## Work to do
Gather every line of the records below that contains the string "click" and copy each one in full. A match counts only if its capitalization is the same.

## Entries provided
···

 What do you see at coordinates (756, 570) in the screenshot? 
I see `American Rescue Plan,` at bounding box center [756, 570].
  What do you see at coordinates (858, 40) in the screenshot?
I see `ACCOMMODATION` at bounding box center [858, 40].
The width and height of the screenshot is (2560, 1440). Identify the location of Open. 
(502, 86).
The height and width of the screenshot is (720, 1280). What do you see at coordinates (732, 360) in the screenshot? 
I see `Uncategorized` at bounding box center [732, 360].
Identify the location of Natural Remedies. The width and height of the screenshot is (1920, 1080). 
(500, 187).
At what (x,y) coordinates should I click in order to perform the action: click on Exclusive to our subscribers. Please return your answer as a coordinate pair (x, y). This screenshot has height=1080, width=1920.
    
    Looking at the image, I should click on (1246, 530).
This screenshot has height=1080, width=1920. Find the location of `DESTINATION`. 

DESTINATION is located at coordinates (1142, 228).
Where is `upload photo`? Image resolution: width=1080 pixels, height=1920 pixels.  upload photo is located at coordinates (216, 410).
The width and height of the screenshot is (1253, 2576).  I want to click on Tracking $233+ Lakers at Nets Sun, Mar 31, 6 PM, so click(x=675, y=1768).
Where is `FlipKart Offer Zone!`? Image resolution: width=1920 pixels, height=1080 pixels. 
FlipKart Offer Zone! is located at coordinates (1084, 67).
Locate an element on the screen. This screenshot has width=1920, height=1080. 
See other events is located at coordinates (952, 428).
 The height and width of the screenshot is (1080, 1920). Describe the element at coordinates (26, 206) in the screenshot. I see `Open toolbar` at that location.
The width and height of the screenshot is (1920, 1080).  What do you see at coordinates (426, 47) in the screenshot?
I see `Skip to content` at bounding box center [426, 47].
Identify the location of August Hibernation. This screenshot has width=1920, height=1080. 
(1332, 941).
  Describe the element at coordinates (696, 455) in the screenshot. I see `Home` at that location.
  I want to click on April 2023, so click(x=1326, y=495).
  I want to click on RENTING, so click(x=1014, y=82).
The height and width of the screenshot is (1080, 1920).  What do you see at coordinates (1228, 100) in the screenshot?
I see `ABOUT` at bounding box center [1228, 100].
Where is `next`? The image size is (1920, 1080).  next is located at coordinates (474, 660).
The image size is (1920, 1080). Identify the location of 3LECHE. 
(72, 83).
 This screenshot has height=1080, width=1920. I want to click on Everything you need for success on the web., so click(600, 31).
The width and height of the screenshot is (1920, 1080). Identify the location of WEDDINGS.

···

## Output of the exercise
At what (x,y) coordinates should I click in order to perform the action: click on Exclusive to our subscribers. Please return your answer as a coordinate pair (x, y). This screenshot has height=1080, width=1920.
    Looking at the image, I should click on (1246, 530).
The width and height of the screenshot is (1253, 2576).  I want to click on Tracking $233+ Lakers at Nets Sun, Mar 31, 6 PM, so click(x=675, y=1768).
  I want to click on April 2023, so click(x=1326, y=495).
  I want to click on RENTING, so click(x=1014, y=82).
 This screenshot has height=1080, width=1920. I want to click on Everything you need for success on the web., so click(600, 31).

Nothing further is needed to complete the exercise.